The WHO Meeting on Controversial H5N1 Research: What Implications for Global Health Governance?

David P. Fidler, Contributing GHG Blogger
James Louis Calamaras Professor of Law, Indiana University Maurer School of Law


The World Health Organization (WHO) is hosting a meeting this week to address controversies generated by scientific experiments on highly pathogenic influenza A (H5N1) in The Netherlands and the United States that created more transmissible H5N1 strains. This research sparked disagreements across public health and biosecurity communities about the prudence of such research, the security of these more dangerous virus strains, and publication of the research findings and methodologies.

Behind all the sound and fury, two governance issues have emerged–how to (1) manage publication of Dutch/American research and access to information redacted from published versions, if any; and (2) address the recurrence of these same problems concerning future research on influenza and other dangerous pathogens.

The first issue constitutes governance triage of an immediate problem. But, we have triage without agreement on what rules should guide the triage process at the WHO meeting, which is itself ad hoc, restricted in participation, not open to the public, and, thus, of questioned legitimacy. The basis for producing a solution in this less-than-ideal environment is the apparent willingness of the participants (and their stakeholders) to have redacted publication combined with access “rights” under managed dissemination of the redacted information. This outcome could be supplemented by the readiness of those involved to agree to strengthen laboratory biosafety and biosecurity with respect to the strains produced by this research.
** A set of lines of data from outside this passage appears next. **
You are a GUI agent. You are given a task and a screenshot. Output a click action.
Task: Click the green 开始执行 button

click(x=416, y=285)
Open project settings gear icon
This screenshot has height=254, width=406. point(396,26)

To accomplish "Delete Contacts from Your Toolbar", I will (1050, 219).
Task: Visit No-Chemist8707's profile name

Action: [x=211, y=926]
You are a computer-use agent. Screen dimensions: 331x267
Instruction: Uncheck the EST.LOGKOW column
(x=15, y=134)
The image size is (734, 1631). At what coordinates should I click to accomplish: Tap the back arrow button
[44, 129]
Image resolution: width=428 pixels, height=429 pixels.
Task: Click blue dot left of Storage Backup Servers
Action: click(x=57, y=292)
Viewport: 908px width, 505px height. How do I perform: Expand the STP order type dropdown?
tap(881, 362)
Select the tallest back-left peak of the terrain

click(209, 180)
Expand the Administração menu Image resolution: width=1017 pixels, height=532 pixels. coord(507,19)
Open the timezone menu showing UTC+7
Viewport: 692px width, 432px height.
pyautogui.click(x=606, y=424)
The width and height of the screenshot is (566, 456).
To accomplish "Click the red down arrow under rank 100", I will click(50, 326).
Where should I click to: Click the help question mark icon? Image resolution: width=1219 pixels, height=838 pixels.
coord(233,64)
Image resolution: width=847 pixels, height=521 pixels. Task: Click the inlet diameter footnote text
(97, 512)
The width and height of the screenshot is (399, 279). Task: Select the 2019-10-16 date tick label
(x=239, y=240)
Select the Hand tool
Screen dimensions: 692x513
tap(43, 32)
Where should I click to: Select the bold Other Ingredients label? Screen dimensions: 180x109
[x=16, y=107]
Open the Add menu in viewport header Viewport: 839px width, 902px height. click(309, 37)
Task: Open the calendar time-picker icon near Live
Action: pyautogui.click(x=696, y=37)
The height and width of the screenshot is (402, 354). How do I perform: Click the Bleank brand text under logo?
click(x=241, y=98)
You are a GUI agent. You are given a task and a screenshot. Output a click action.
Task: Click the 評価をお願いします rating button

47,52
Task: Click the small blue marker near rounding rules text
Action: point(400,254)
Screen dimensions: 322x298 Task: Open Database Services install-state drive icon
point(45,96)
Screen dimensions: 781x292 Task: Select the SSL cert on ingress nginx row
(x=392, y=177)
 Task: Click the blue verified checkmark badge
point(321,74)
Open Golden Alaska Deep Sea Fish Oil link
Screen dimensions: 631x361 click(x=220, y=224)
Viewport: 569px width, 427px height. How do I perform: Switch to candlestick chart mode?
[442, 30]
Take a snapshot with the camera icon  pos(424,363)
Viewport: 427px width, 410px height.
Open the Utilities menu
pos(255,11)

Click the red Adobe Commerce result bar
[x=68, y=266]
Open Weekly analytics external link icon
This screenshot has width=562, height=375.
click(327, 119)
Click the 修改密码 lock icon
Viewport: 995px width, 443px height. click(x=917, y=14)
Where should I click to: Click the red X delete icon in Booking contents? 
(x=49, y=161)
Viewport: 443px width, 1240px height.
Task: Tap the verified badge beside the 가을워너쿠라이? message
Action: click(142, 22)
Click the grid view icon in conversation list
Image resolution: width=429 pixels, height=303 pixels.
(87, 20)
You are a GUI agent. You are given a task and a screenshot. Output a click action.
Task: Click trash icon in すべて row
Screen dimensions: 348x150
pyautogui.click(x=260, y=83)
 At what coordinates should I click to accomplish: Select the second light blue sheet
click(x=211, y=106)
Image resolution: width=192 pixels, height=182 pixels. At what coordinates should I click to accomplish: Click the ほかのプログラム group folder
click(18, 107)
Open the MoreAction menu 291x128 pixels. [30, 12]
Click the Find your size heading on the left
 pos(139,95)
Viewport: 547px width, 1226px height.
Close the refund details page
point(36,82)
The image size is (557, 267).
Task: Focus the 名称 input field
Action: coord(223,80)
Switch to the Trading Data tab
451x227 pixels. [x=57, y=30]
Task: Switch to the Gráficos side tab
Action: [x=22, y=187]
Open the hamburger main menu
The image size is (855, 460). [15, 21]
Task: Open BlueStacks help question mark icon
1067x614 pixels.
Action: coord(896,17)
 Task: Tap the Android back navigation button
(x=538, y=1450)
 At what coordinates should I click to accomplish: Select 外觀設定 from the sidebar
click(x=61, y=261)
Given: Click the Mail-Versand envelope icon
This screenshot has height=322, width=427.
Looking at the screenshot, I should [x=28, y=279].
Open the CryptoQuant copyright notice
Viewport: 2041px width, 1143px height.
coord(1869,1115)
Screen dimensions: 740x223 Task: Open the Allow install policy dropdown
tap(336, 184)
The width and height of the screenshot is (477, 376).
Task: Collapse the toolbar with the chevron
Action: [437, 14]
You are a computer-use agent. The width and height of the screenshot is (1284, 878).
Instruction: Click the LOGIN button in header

This deal reflects the classic strategy of balancing competing interests in a way that secures enough of both interests to allow policy to move forward. What looks like the basis for an agreement at the WHO meeting accommodates biosecurity concerns in a manner that is less restrictive of public health interests than other options, such as prohibiting dissemination of redacted information or cutting off funding for similar future research. In this case, the strength of the balance struck will be determined by the consensus on what should be redacted (substantive question) and how access to redacted information is granted after publication (process question).

Triage of the immediate H5N1 research controversy can establish parameters for addressing how future public health-biosecurity tensions over research on dangerous pathogens should be managed. Even given the ad hoc nature of the WHO meeting, a good precedent would help because the H5N1 controversy has demonstrated that neither existing governance principles nor processes handle this global health problem–and this problem is not going away.

To become an effective precedent, the WHO meeting should keep eyes on the future as well as triaging the immediate problem. In terms of principles, the meeting should  delineate as clearly as possible how the participants balance biosecurity and public health interests, including (1) why the biosecurity concerns in this case are compelling enough to deviate from standard public health research, biosafety and biosecurity, and publication practices; and (2) how the participants reasoned that managed access to information redacted from publication was the least restrictive way from a public health perspective to handle the biosecurity concerns about open dissemination. Without some principled reasoning, the outcome could come across as political expediency.

In other policy areas, the legitimacy of “balancing test” approaches depends on the legitimacy of the processes that engage in the balancing. In the H5N1 controversy, that process is at the moment, for better or worse, the WHO meeting, the legitimacy of which is already suspect. In light of this reality, meeting participants need to spell out, first, the process through which access to redacted information will be managed. This process will, in effect, be applying the “balancing test” to requests for access, making the “rules of the road” for the access process imperative to enunciate. Second, the WHO meeting needs to be mindful how its actions will inform how governments and relevant policy communities address future “balancing test” challenges in this area. We cannot end up with ad hoc meetings convened amidst acrimony each time this problem emerges.

Given the nature of the problem and its associated controversies, meeting participants might understandably be tempted to narrow their focus to the immediate problem and leave to another day what to do in this area in the future. Going in this direction magnifies the importance of explaining the balance of interests struck, the principles informing why this balance makes sense, and the access process that will guide post-publication dissemination of redacted information. Part of the cloud of controversy that hangs over this meeting comes from serious doubts about whether the biosecurity concerns raised predominantly by the US government and US experts are compelling enough in this situation to change global public health and scientific practices concerning research and its publication. A narrow focus will not mitigate scrutiny of the broader political legitimacy of what the meeting represents and potentially achieves.